# Passage:
┌──

Ph.D. Candidate Jimin Gu (left) and Professor Inkyu Park (right)

< Ph.D. Candidate Jimin Gu (left) and Professor Inkyu Park (right) >

KAIST researchers have developed a novel wearable strain sensor based on the modulation of optical transmittance of a carbon nanotube (CNT)-embedded elastomer. The sensor is capable of sensitive, stable, and continuous measurement of physical signals. This technology, featured in the March 4th issue of ACS Applied Materials & Interfaces as a front cover article, shows great potential for the detection of subtle human motions and the real-time monitoring of body postures for healthcare applications.

A wearable strain sensor must have high sensitivity, flexibility, and stretchability, as well as low cost. Those used especially for health monitoring should also be tied to long-term solid performance, and be environmentally stable. Various stretchable strain sensors based on piezo-resistive and capacitive principles have been developed to meet all these requirements.

Conventional piezo-resistive strain sensors using functional nanomaterials, including CNTs as the most common example, have shown high sensitivity and great sensing performance. However, they suffer from poor long-term stability and linearity, as well as considerable signal hysteresis. As an alternative, piezo-capacitive strain sensors with better stability, lower hysteresis, and higher stretchability have been suggested. But due to the fact that piezo-capacitive strain sensors exhibit limited sensitivity and strong electromagnetic interference caused by the conductive objects in the surrounding environment, these conventional stretchable strain sensors are still facing limitations that are yet to be resolved.

A KAIST research team led by Professor Inkyu Park from the Department of Mechanical Engineering suggested that an optical-type stretchable strain sensor can be a good alternative to resolve the limitations of conventional piezo-resistive and piezo-capacitive strain sensors, because they have high stability and are less affected by environmental disturbances. The team then introduced an optical wearable strain sensor based on the light transmittance changes of a CNT-embedded elastomer, which further addresses the low sensitivity problem of conventional optical stretchable strain sensors.

In order to achieve a large dynamic range for the sensor, Professor Park and his researchers chose Ecoflex as an elastomeric substrate with good mechanical durability, flexibility, and attachability on human skin, and the new optical wearable strain sensor developed by the research group actually shows a wide dynamic range of 0 to 400%.

In addition, the researchers propagated the microcracks under tensile strain within the film of multi-walled CNTs embedded in the Ecoflex substrate, changing the optical transmittance of the film. By doing so, it was possible for them to develop a wearable strain sensor having a sensitivity 10 times higher than conventional optical stretchable strain sensors.

The proposed sensor has also passed the durability test with excellent results. The sensor’s response after 13,000 sets of cyclic loading was stable without any noticeable drift. This suggests that the sensor response can be used without degradation, even if the sensor is repeatedly used for a long time and in various environmental conditions.

└──

# Source data:
┌──

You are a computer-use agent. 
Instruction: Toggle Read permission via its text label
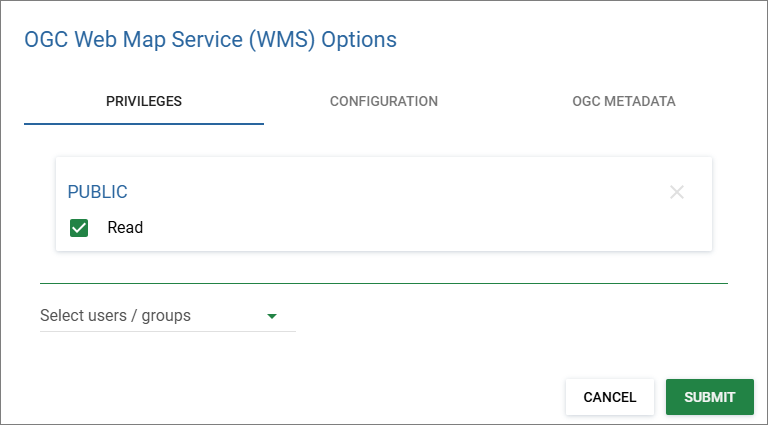[x=125, y=228]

└──

# Description of the task:
Pick up the article on the KAIST optical strain sensor right after its last sentence and keep writing it.

# Reply to the exercise:
Using the developed sensor, the research team could measure the finger bending motion and used it for robot control. They also developed a three-axes sensor array for body posture monitoring. The sensor was able to monitor human motions with small strains such as a pulse near the carotid artery and muscle movement around the mouth during pronunciation.

Professor Park said, “In this study, our group developed a new wearable strain sensor platform that overcomes many limitations of previously developed resistive, capacitive, and optical-type stretchable strain sensors. Our sensor could be widely used in a variety of fields including soft robotics, wearable electronics, electronic skin, healthcare, and even entertainment.”

This work was supported by the National Research Foundation (NRF) of Korea.


Figure 1. The front cover image of ACS Applied Materials & Interfaces, Volume 12, Issue 9.

< Figure 1. The front cover image of ACS Applied Materials & Interfaces, Volume 12, Issue 9. >


Figure 2. Schematic diagram of the sensor based on the optical transmittance changes of the CNT-embedded Ecoflex thin film.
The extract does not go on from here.